Para citar um exemplo de sistema que explora algumas facetas do cenário abordado, vejamos o Progressive Vector Map Browser (PVMB), criado num trabalho acadêmico do Instituto de Computação da UFF e do Instituto Alberto Luiz Coimbra de Pós-graduação e Pesquisa de Engenharia (Coppe) da UFRJ. Ele trabalha com dados vetoriais, os transmite de forma progressiva (em blocos) e minimiza o tráfego de dados redundantes. Todos os recursos utilizados no cliente e no servidor são softwares livres e, principalmente, seguem a última especificação HTML 5 da W3C, ou seja, sem o uso de plug-ins ou recursos não padronizados.

No PVMB, os vetores são exibidos num nível de detalhe mínimo necessário para visualização corrente do cliente.

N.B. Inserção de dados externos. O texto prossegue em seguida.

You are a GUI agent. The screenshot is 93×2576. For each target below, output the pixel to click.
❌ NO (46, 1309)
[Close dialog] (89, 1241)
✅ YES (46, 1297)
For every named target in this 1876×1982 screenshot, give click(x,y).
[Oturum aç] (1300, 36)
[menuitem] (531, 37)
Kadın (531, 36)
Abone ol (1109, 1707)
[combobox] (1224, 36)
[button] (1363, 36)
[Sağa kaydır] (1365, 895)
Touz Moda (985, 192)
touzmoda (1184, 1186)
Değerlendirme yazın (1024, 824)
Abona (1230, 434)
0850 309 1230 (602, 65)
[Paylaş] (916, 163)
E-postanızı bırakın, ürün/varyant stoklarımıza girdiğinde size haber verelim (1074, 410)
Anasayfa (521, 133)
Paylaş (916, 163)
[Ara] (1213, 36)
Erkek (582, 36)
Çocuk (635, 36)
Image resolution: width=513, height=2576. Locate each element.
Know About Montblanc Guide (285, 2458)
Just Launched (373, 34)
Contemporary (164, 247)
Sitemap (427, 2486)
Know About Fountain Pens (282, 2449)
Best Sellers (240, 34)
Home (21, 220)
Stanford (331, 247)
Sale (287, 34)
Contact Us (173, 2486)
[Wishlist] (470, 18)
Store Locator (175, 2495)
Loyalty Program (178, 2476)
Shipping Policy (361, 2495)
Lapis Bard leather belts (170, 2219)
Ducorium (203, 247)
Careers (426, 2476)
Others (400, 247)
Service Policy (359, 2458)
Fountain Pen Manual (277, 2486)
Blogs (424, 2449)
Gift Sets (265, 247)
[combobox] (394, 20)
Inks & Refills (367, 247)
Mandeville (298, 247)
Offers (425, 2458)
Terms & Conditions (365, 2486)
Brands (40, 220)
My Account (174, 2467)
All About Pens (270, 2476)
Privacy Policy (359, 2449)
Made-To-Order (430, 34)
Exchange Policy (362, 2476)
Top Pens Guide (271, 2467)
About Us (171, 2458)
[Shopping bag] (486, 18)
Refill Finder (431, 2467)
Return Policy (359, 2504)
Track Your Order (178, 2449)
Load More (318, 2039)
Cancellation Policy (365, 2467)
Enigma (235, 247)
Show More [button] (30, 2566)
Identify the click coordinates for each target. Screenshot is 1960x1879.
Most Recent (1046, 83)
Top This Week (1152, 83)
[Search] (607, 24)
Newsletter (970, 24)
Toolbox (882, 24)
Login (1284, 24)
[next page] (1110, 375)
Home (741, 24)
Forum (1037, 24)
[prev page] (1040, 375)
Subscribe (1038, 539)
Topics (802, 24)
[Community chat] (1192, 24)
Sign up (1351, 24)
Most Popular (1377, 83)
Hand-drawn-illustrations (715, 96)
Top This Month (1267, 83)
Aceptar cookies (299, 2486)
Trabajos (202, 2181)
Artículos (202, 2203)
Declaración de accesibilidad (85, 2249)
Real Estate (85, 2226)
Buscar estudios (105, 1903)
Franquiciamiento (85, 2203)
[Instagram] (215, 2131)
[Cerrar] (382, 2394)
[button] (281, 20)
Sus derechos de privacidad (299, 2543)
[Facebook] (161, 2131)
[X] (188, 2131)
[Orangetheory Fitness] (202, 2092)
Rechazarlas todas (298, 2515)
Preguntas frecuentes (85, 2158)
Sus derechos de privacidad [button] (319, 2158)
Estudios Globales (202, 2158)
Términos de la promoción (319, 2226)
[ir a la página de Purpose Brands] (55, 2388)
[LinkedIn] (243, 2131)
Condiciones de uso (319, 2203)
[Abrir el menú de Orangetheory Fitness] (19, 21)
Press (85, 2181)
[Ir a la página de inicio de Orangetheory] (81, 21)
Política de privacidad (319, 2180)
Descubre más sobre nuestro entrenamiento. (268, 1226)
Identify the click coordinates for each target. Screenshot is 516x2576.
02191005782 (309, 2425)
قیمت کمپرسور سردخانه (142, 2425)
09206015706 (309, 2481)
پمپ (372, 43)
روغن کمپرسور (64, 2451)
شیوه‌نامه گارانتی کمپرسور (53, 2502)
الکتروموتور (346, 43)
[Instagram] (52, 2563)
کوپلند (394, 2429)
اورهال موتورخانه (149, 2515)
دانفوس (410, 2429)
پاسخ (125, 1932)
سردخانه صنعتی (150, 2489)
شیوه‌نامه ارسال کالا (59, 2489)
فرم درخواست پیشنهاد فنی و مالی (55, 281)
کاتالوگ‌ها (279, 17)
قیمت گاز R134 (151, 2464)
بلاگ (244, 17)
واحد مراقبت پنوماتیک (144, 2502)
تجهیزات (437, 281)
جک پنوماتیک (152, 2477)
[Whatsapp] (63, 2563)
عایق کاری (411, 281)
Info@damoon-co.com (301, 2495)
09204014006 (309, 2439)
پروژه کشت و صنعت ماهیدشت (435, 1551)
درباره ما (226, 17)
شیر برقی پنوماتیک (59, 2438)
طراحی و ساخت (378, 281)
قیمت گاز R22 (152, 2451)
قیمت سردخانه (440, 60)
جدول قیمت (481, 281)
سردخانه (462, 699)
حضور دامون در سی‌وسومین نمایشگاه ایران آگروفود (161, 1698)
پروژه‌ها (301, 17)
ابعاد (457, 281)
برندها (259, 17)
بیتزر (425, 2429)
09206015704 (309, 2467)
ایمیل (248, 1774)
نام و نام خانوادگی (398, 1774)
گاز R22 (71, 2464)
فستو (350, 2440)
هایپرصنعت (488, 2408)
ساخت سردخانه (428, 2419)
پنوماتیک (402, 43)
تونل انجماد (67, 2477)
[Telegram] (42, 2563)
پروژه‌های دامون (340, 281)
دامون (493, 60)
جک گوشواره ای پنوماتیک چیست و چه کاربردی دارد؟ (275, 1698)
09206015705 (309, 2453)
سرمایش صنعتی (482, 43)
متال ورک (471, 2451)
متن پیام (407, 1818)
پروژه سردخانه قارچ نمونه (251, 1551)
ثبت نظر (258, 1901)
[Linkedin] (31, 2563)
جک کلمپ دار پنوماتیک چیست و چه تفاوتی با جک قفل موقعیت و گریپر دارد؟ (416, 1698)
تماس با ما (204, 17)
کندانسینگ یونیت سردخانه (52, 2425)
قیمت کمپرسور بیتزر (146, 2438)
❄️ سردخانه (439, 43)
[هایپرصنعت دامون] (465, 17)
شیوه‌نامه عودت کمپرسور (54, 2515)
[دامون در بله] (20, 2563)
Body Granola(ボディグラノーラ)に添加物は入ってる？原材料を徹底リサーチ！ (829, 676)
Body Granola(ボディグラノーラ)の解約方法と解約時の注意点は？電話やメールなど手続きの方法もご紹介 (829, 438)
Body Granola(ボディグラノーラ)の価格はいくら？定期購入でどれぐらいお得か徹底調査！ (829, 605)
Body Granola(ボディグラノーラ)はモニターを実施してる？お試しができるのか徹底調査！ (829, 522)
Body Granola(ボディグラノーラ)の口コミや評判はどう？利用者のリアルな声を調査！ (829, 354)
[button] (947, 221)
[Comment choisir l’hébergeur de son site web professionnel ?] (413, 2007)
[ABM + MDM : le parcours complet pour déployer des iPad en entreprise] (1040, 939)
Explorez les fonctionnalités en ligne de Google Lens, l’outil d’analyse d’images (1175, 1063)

Se o usuário, por exemplo, realizar uma operação de Zoom, são enviados apenas os níveis de detalhes adicionais necessários, aproveitando a informação já contida no cliente.

No fluxo de dados entre o servidor e cliente, o PMVB envia as informações em blocos. A cada bloco de dados recebido, o mesmo é exibido, dando o efeito de atualização progressiva dos níveis de detalhe. Veja a figura abaixo, na qual foi realizada uma aproximação no Estado do Rio de Janeiro. Em (b) se tem o display logo após o Zoom, em (c) e (d) se tem a atualização progressiva dos níveis de detalhe.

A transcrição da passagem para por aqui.